Crovax se levantou com um pulo, e mobília de rochafluente entre eles se fundiu numa parede sólida espessa. Belbe não pôde parar sua corrida a tempo para evitar colidir com a barreira. Crovax sorriu, e a parede bateu em Belbe mais duas vezes. Ele estava prestes a esmaga-la contra a parede da Cidadela quando ela saltou por cima da parede e deu um chute direto na testa de Crovax. Ele caiu, mas o chão o ergueu de volta. Crovax tinha uma espada, mas ele não a usou. Ao invés disso, ele moldou o chão para prender Belbe – mas ele foi muito lento. Ela saltou para um pilar próximo feito de ferro natural – fora da influência de Crovax – e se agarrou lá pelas pontas dos dedos das mãos e dos pés, ofegante. Crovax tirou o peitoral, estremecendo com os golpes que havia tomado.

 

“Conseguiu o que queria, Excelência. Eu não devia ter te intimidado. Mas nos interesses – digamos, eficiência? – você vai definir uma data em que nomeará o novo Evincar de Rath?”


Belbe permaneceu no pilar, cabelo alvoroçado, parecendo uma das estátuas de Volrath. Ela respirou fundo, engoliu, e disse, “Vou definir a data.”


“Quando?”


“Daqui a dois dias. Exatamente ao meio-dia.”


Quando ele se foi, Belbe desceu. Ertai correu até ela, pensando em confortá-la. Ela estava tremendo dos pés à cabeça.


“Está tudo bem. Ele não vai machucar você. Ele não ousa, pelo menos até você escolher o novo evincar.”


Belbe não estava tremendo de medo. “Isso foi formidável! Eu queria destruí-lo com minhas próprias mãos!”

 

Sem falar, Ertai pegou suas roupas e rapidamente se vestiu. Belbe estava tão cheia de excitação que não percebeu até que ele começou a partir.


“Aonde está indo?”


“A biblioteca. Tenho muito o que ler. Meu exame final é em dois dias, não é?”


Ele bateu a ornamentada porta de rochafluente atrás dele.

 

* * * * *

 

Sargento Nasser esperava por Crovax na sala de conselho do evincar.


“Eu tenho minha conta da marcha do exército de volta para a Fortaleza, meu senhor.”


Ele disse isso, segurando um pergaminho fino. Quando Crovax não respondeu, ele pôs o pergaminho sobre a mesa.


“Onde está Greven il-Vec?”


“O chamaram para a nau. Alguma coisa sobre um intruso na planície oeste.”

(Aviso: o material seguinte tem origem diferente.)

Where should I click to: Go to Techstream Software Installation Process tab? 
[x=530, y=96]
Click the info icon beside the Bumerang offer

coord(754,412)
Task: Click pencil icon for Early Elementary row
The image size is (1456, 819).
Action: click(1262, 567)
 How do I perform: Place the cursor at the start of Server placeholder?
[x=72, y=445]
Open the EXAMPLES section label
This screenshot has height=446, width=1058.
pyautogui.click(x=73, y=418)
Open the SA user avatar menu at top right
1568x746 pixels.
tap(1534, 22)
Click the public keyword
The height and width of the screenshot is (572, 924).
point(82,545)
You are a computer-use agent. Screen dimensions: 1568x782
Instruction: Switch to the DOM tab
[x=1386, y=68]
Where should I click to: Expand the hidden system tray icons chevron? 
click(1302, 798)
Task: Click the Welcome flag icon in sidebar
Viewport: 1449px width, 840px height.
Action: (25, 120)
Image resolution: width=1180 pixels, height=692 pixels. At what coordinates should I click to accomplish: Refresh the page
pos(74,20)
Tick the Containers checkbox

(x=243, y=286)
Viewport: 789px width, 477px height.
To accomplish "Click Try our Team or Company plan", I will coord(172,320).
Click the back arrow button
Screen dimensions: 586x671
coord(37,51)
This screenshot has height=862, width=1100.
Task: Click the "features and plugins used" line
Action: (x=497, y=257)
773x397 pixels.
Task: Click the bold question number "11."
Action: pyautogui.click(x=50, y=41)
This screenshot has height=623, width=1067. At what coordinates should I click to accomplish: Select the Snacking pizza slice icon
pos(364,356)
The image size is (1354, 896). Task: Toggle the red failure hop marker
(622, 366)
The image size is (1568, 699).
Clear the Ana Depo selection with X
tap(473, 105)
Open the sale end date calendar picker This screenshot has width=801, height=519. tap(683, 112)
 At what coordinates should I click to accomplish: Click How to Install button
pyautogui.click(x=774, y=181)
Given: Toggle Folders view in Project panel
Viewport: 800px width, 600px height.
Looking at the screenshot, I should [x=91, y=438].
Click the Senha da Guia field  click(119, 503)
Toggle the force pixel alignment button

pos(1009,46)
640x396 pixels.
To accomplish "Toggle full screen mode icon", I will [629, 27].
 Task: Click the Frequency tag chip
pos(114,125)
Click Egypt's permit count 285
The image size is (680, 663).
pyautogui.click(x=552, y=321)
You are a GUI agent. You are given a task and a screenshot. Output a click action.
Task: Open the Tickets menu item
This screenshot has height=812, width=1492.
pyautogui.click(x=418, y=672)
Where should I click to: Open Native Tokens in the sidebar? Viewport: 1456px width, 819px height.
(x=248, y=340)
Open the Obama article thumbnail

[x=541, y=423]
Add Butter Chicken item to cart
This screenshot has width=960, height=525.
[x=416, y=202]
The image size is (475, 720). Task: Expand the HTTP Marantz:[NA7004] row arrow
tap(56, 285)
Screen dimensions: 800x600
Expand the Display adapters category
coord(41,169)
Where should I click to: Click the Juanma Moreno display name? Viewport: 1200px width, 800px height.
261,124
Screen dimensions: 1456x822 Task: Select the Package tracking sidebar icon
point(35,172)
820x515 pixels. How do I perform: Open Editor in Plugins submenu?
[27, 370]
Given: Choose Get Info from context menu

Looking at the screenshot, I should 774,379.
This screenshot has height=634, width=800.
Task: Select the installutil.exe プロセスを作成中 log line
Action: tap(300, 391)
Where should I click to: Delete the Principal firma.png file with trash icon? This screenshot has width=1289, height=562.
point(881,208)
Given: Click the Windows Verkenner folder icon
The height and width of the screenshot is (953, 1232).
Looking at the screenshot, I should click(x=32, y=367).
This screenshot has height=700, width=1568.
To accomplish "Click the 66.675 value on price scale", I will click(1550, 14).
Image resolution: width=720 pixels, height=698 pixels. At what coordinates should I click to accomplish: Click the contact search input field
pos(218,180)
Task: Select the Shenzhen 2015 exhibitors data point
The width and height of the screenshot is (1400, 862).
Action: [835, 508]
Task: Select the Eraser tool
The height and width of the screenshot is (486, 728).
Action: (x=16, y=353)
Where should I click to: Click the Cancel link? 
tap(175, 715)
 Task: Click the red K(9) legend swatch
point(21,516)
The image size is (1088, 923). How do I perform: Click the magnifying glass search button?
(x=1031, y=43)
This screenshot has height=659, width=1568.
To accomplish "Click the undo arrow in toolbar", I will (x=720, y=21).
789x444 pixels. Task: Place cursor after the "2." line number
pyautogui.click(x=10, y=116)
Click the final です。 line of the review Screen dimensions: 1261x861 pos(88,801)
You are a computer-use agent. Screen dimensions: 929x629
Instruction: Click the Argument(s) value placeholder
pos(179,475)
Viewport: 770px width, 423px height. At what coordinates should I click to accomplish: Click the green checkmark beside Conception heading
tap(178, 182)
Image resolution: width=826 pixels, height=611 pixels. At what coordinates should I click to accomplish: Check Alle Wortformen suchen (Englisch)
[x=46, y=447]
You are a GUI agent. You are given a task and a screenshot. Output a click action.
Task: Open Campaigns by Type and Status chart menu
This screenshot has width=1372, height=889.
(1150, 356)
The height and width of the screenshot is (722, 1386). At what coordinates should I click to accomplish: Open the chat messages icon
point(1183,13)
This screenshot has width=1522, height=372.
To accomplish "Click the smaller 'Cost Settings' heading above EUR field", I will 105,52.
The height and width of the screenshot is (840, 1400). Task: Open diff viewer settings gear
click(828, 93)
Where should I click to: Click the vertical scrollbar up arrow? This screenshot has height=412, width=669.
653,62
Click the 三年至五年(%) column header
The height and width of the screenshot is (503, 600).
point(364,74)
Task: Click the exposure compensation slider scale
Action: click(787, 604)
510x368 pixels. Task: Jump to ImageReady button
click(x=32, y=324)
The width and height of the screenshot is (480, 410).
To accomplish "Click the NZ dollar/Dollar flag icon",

“Entendo. Deixe que ele persiga tantos vagantes quanto quiser. Em dois dias, a emissária dos soberanos convocará uma assembleia especial. O propósito é nomear o novo Evincar de Rath.”


“A escolha é certa, meu senhor.”


“Assim você diz, mas nossa prezada emissária está sob todo tipo de pressão e influência. Em tais circunstâncias, ela pode não tomar a decisão correta. Não podemos deixar que isso aconteça.”


“Não, meu senhor.”


“Amanhã, quero que o Corpo dos Sargentos retorne à Cidadela – todos eles. Cada homem deve trazer sua espada, escudo, elmo e adaga.”

 

“Os guardas do palácio não permitirão tropas armadas lá dentro.”


“Então traga as armas escondidas! Use sua imaginação. A cerimônia será daqui a dois dias, ao meio-dia. Às dez horas que o Corpo dos Sargentos se reúna na antecâmara do evincar. Cheguem em dois e três – não venham de uma vez. Estejam completamente armados.”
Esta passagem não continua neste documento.